2>  Failed to clone repository:
2>  'https://phabricator.mitk.org/source/mitkdata.git'
kislinsk edited projects, added MITK; removed MITK (2018-04).Nov 9 2018, 10:54 AM

Ticket with ITCF is filed, #2018110910000205

Ok, I discussed the ticket with ITCF

  1. to debug further we would need exact timestamps
  2. probably log file from our phabricator apache as well
  3. it possible the problem is partly on our side (phabricator apache): if our web server doesn't respond in time for the first request, the proxy will filter the repeated requests by cmake, since it wants to give the (possibly) overloaded webserver time to relax.

@kislinsk : could you have a look at the apache logs on our server and try to reproduce the problem?

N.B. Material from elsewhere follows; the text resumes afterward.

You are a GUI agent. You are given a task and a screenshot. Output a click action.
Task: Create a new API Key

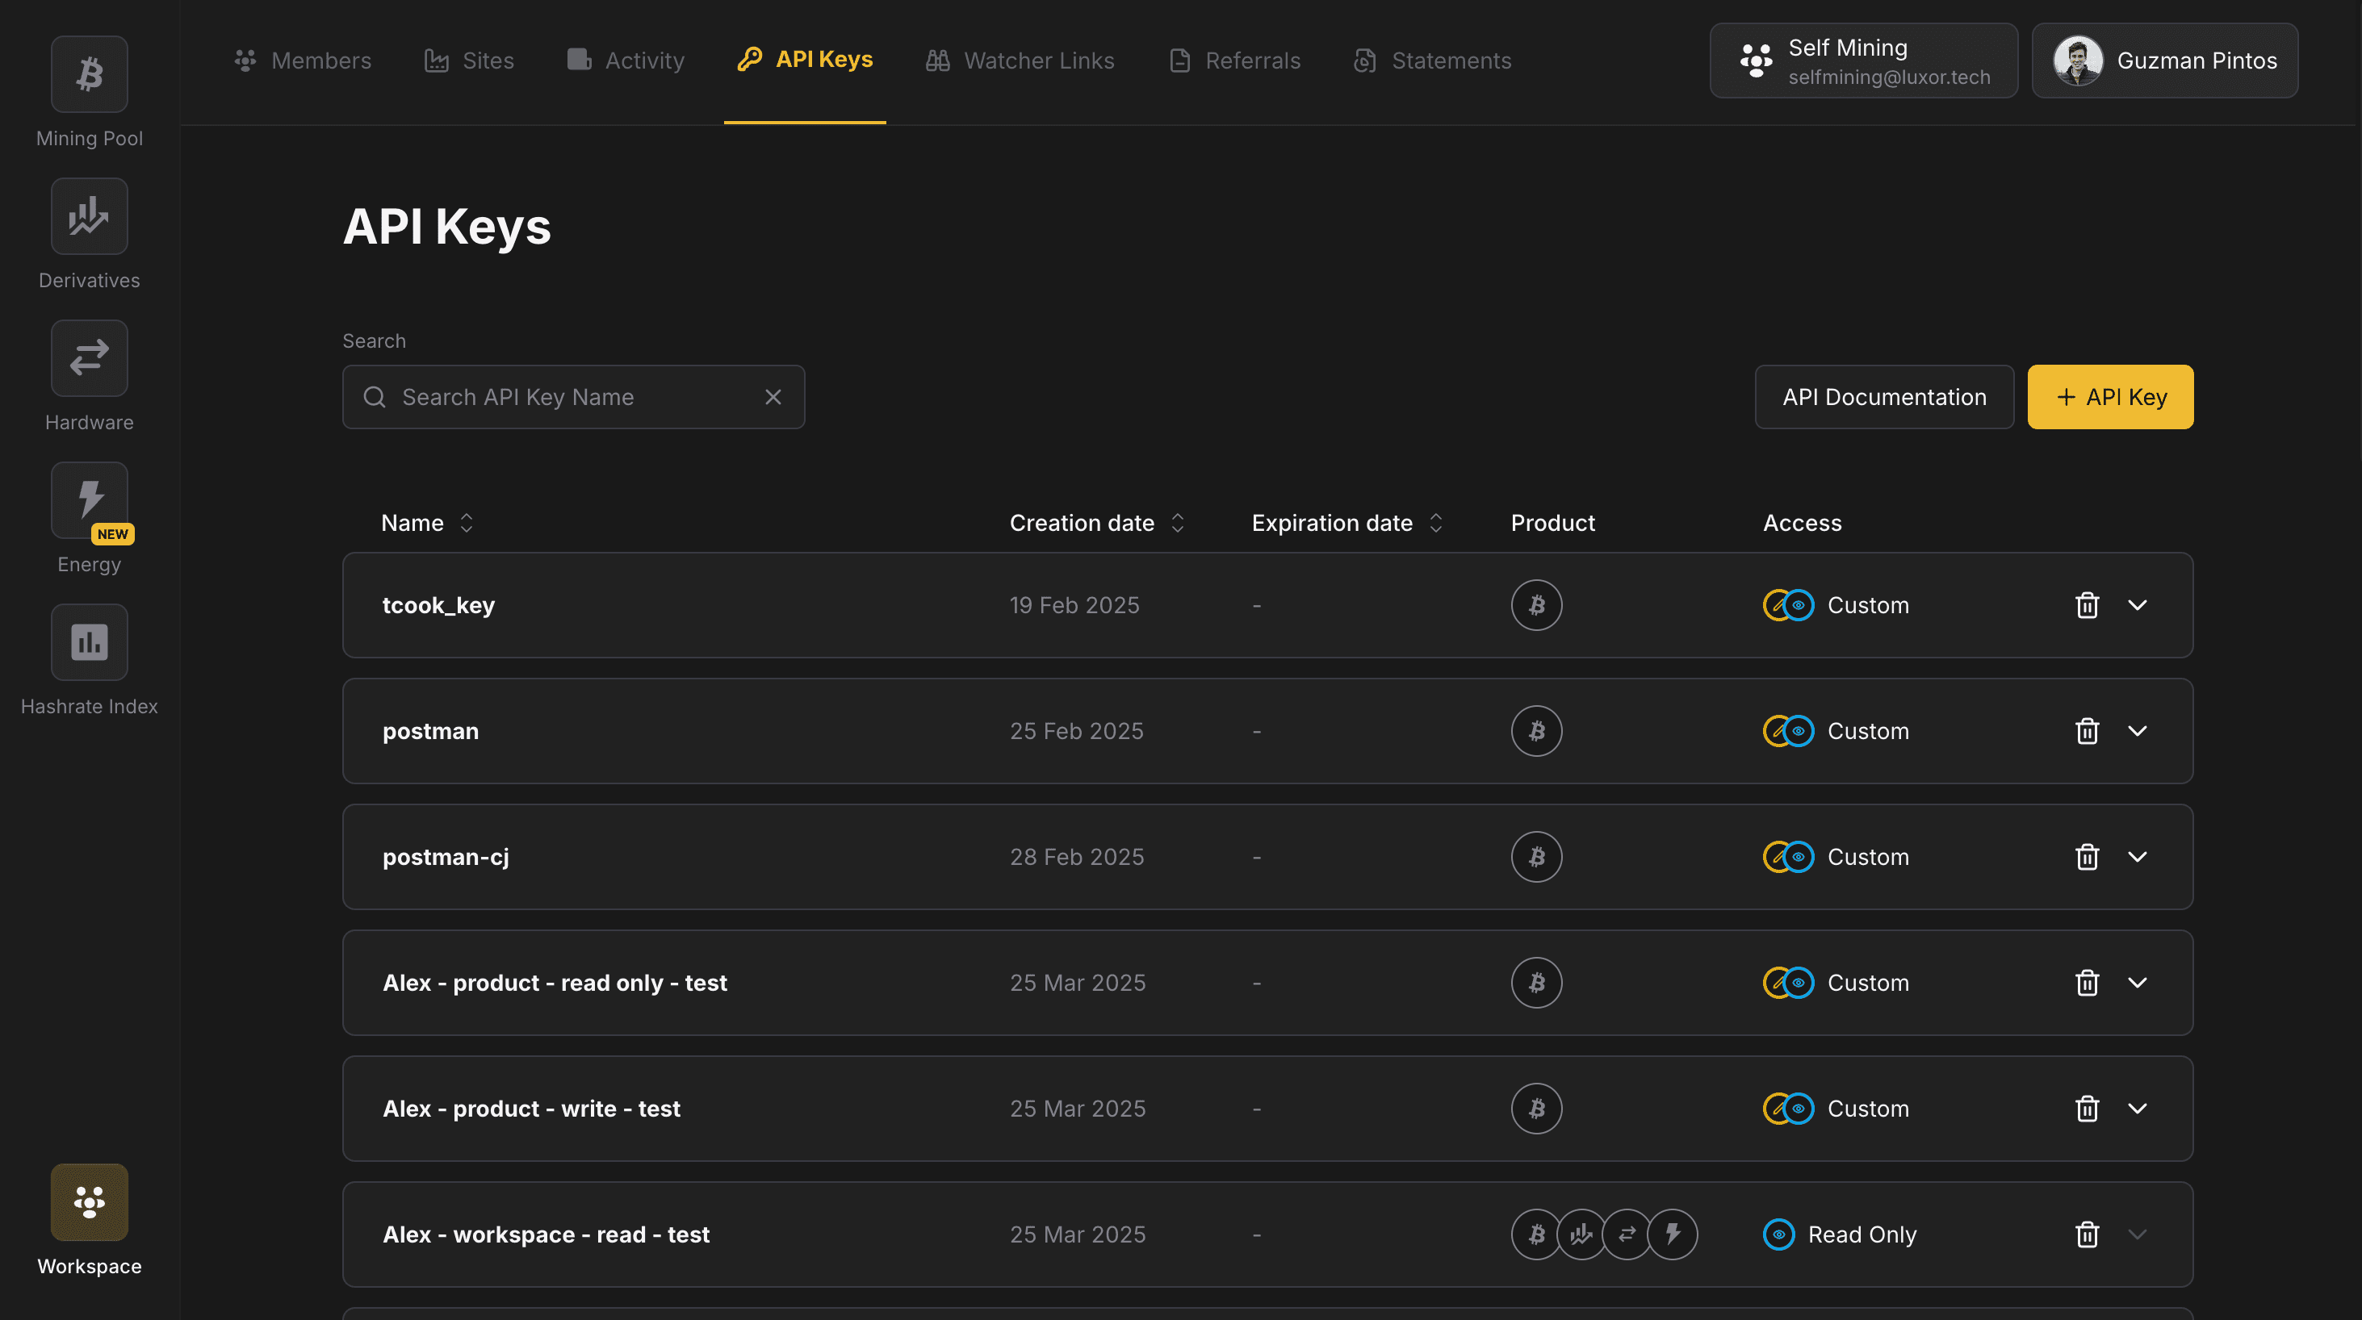pos(2110,397)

If it's really a load problem we could maybe trigger it by issuing the clone commands several times:

for i in $(seq 1 5) ; do { git clone https://phabricator.mitk.org/source/mitkdata.git /tmp/data-$i & } ; done

Worked for me, I mean it causes the error.

Ok, just as an additional symptom: submitting my last comment took a very long time, the ##git clone# commands had already failed. So maybe the server was still busy preparing the clones, and thus also took a long time to process my comment submission

@nolden FYI, you can get a clue about what is going on currently from here: https://phabricator.mitk.org/daemon/
All the heavy workload is done by the Phabricator Daemons.